Your objective: Restate the listing exactly and in full.

** Dataset records follows **

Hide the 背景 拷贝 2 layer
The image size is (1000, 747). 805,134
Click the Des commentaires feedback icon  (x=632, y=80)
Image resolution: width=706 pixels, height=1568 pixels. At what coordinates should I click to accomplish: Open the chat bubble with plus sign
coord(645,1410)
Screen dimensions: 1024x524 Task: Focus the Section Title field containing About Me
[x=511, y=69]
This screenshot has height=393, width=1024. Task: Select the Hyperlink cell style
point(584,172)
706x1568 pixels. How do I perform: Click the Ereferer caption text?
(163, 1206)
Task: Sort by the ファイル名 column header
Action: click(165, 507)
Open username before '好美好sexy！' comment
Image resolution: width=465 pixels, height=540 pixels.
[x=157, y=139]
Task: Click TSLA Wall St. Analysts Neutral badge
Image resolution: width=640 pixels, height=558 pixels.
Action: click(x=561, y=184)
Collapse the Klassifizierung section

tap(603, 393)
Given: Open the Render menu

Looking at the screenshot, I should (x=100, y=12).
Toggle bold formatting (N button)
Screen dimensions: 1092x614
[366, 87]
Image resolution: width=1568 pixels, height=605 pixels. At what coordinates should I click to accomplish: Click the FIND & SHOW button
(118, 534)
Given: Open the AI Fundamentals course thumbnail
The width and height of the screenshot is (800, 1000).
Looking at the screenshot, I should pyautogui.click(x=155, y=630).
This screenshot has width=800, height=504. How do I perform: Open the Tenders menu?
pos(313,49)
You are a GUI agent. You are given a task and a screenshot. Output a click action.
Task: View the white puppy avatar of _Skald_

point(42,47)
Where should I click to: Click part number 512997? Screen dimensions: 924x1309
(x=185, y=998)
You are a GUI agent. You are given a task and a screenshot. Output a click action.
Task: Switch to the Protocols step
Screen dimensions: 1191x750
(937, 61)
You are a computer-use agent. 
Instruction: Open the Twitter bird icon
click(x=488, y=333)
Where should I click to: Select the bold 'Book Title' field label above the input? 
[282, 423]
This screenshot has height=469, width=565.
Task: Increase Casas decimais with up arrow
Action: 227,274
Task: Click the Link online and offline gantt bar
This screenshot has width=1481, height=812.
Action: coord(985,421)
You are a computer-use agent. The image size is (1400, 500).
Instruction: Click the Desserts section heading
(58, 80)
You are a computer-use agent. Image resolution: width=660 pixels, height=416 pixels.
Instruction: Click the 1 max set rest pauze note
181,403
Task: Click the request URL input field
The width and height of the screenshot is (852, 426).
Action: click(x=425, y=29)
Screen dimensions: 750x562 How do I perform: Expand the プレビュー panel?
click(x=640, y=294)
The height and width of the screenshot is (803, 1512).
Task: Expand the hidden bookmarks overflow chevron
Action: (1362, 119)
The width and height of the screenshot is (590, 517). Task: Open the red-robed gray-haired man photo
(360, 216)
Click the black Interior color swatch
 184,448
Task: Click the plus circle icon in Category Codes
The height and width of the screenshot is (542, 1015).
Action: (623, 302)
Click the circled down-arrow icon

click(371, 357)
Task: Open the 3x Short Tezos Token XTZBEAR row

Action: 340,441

** End of Dataset records **

Output for this exercise:
Hide the 背景 拷贝 2 layer
The image size is (1000, 747). 805,134
Click the Des commentaires feedback icon  (x=632, y=80)
Image resolution: width=706 pixels, height=1568 pixels. At what coordinates should I click to accomplish: Open the chat bubble with plus sign
coord(645,1410)
Screen dimensions: 1024x524 Task: Focus the Section Title field containing About Me
[x=511, y=69]
This screenshot has height=393, width=1024. Task: Select the Hyperlink cell style
point(584,172)
706x1568 pixels. How do I perform: Click the Ereferer caption text?
(163, 1206)
Task: Sort by the ファイル名 column header
Action: click(165, 507)
Open username before '好美好sexy！' comment
Image resolution: width=465 pixels, height=540 pixels.
[x=157, y=139]
Task: Click TSLA Wall St. Analysts Neutral badge
Image resolution: width=640 pixels, height=558 pixels.
Action: click(x=561, y=184)
Collapse the Klassifizierung section

tap(603, 393)
Given: Open the Render menu

Looking at the screenshot, I should (x=100, y=12).
Toggle bold formatting (N button)
Screen dimensions: 1092x614
[366, 87]
Image resolution: width=1568 pixels, height=605 pixels. At what coordinates should I click to accomplish: Click the FIND & SHOW button
(118, 534)
Given: Open the AI Fundamentals course thumbnail
The width and height of the screenshot is (800, 1000).
Looking at the screenshot, I should pyautogui.click(x=155, y=630).
This screenshot has width=800, height=504. How do I perform: Open the Tenders menu?
pos(313,49)
You are a GUI agent. You are given a task and a screenshot. Output a click action.
Task: View the white puppy avatar of _Skald_

point(42,47)
Where should I click to: Click part number 512997? Screen dimensions: 924x1309
(x=185, y=998)
You are a GUI agent. You are given a task and a screenshot. Output a click action.
Task: Switch to the Protocols step
Screen dimensions: 1191x750
(937, 61)
You are a computer-use agent. 
Instruction: Open the Twitter bird icon
click(x=488, y=333)
Where should I click to: Select the bold 'Book Title' field label above the input? 
[282, 423]
This screenshot has height=469, width=565.
Task: Increase Casas decimais with up arrow
Action: 227,274
Task: Click the Link online and offline gantt bar
This screenshot has width=1481, height=812.
Action: coord(985,421)
You are a computer-use agent. The image size is (1400, 500).
Instruction: Click the Desserts section heading
(58, 80)
You are a computer-use agent. Image resolution: width=660 pixels, height=416 pixels.
Instruction: Click the 1 max set rest pauze note
181,403
Task: Click the request URL input field
The width and height of the screenshot is (852, 426).
Action: click(x=425, y=29)
Screen dimensions: 750x562 How do I perform: Expand the プレビュー panel?
click(x=640, y=294)
The height and width of the screenshot is (803, 1512).
Task: Expand the hidden bookmarks overflow chevron
Action: (1362, 119)
The width and height of the screenshot is (590, 517). Task: Open the red-robed gray-haired man photo
(360, 216)
Click the black Interior color swatch
 184,448
Task: Click the plus circle icon in Category Codes
The height and width of the screenshot is (542, 1015).
Action: (623, 302)
Click the circled down-arrow icon

click(371, 357)
Task: Open the 3x Short Tezos Token XTZBEAR row

Action: 340,441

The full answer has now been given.